Your tasks:
1 – Translate this sentence from the forum thread below about fleas and ticks on hogs into Spanish: "Flea products have changed radically in the last 2-3 years."
2 – Answer these questions using the forum thread below about fleas and ticks on hogs:
(a) What does JDS say he always carries in his toolbox?
(b) For how long does Johnny9 say to run the engine?
(c) What does snappy3923 mix in the pump up sprayer?
>> Start Page
My dad used to dust them down with 7 dust long ago and then rinse them with water. Took a stray dog to the vet a long time ago and it was loaded with fleas, vet pulled out a bottle of rubbing alcohol and sprayed them and they were dead instantly on contact. I think she said it chokes them or something.


----------



## wet dreams (May 21, 2004)

Come-on now....Ticks n fleas, big deal!!!!! are you guys letting your wives log on here and ask these questions...Just skin the darn thing...WW


----------



## davidb (May 10, 2006)

Where do you find some one to shampoo fluff and dry your Hogs?


----------



## Trigger Man (Sep 5, 2007)

N of beaumont in the woods


----------



## FormerHR (May 21, 2004)

Our hogs were infested with fleas, which I realized after the first one. I just skinned em quick and dealt with it.... for a while. One of the guys on our lease said to hang em by their back feet over some coals so their nose is over it. The theory is that the fleas will gravitate towards the heat and jump off into the coals.


----------



## Fresh2Salt (May 21, 2004)

My son shot a pig in the summer and it was almost unbearable. We had fleas all over us and were picking them off our skin and out of our hair for the next two days. I've hunted plenty of pigs and this was by far the worst I've ever seen it. 

It was right before bow season and still pretty hot. The pigs we killed a couple of weeks ago had lots of ticks but much less fleas. Thank God!


----------



## JDS (Jul 14, 2004)

JJ nailed it, sevin dust, just rinse well. I always carry a bag in my toolbox.


----------



## txsnyper (Feb 8, 2007)

The best thing I have found for a hog that is loaded up with ticks and or fleas.
Shoot hog in HEAD, load hog onto jeep, haul said hog to the part of the ranch you don't normally go, unload hog, drive away. 
End of story for said hog.


----------



## great white fisherman (Jun 24, 2008)

I just use the cleaniing gloves that go all the way to my shoulder. Try and stand back from the pig. Never had any prolems.


----------



## Blackgar (Aug 4, 2004)

I've never had a hog full of em, but when I have to do a Javelina I put it in a corn sack, hang the sack & light it. This will take care of ticks & fleas & not harm the animal


----------



## mattharry (May 21, 2009)

Flea products have changed radically in the last 2-3 years. The new ones are safer, easier, and more effective. Monthly spot applications are the new front line in the flea battle. Applied only once a month, some will actually repel a significant number of fleas - a great benefit to the allergic pet that cannot tolerate even one bite. The best will also help prevent re-infestation by rendering the fleas unable to reproduce.angelsm


----------



## Johnny9 (Sep 7, 2005)

Heard if you put hog in a large leaf bag, tape to exhaust pipe and start engine for 2 minutes fleas are dead. I havent tried it though


----------



## snappy3923 (Jul 26, 2006)

We take a pump up sprayer, mix a solution of bleach and water (strong) and spray them down. Dosen't take long at all to knock everything off. When they are all gone, just rinse with a hose and get to skinning! Works every time!


----------



## rlw (May 21, 2004)
>> End Page
>> Start Given material
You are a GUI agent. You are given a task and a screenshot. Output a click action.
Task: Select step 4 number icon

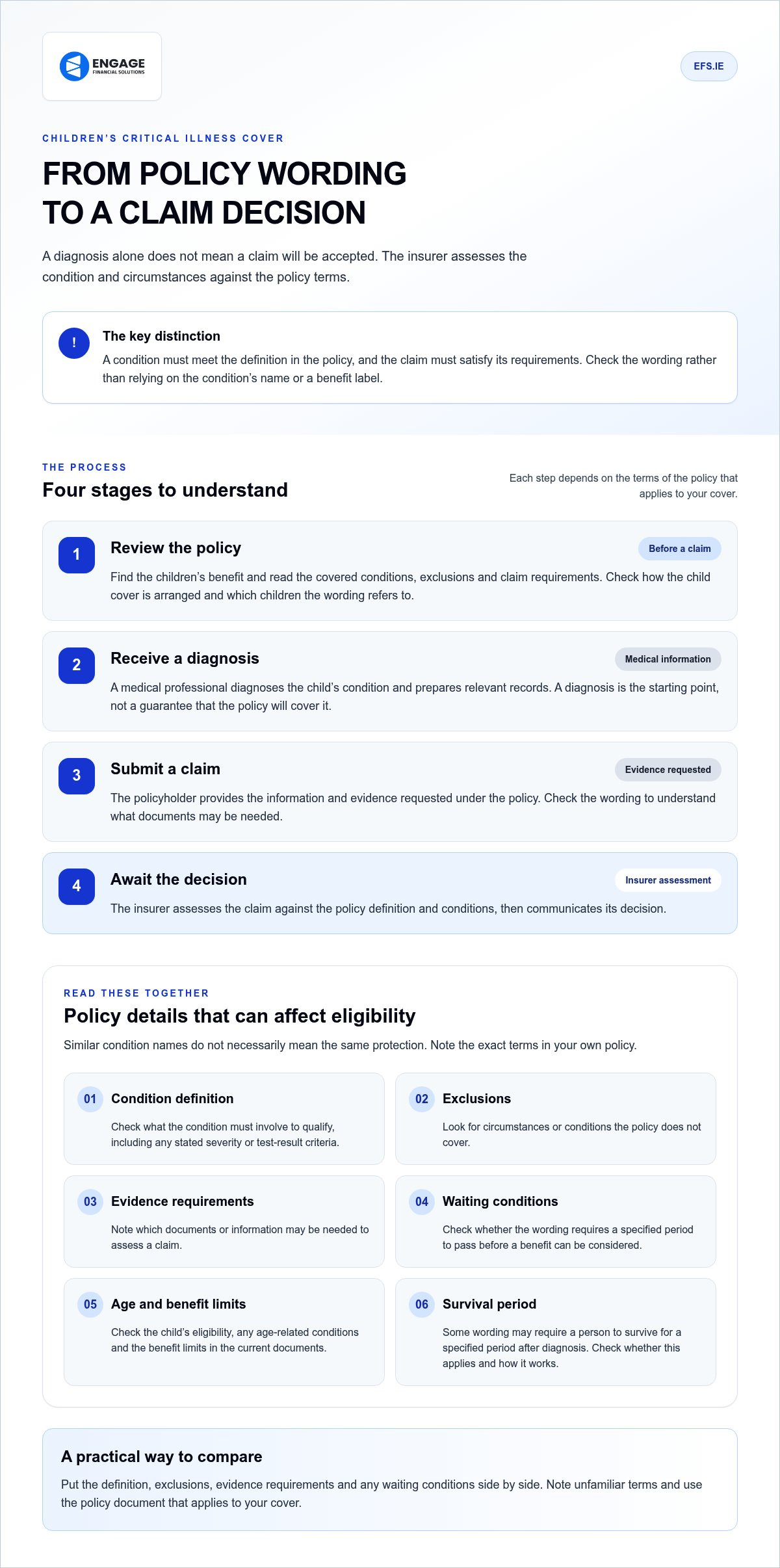click(77, 887)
>> End Given material
Answers to the tasks:
1 – Los productos contra las pulgas han cambiado radicalmente en los últimos 2-3 años.

2 –
(a) A bag of sevin dust.
(b) 2 minutes.
(c) A strong solution of bleach and water.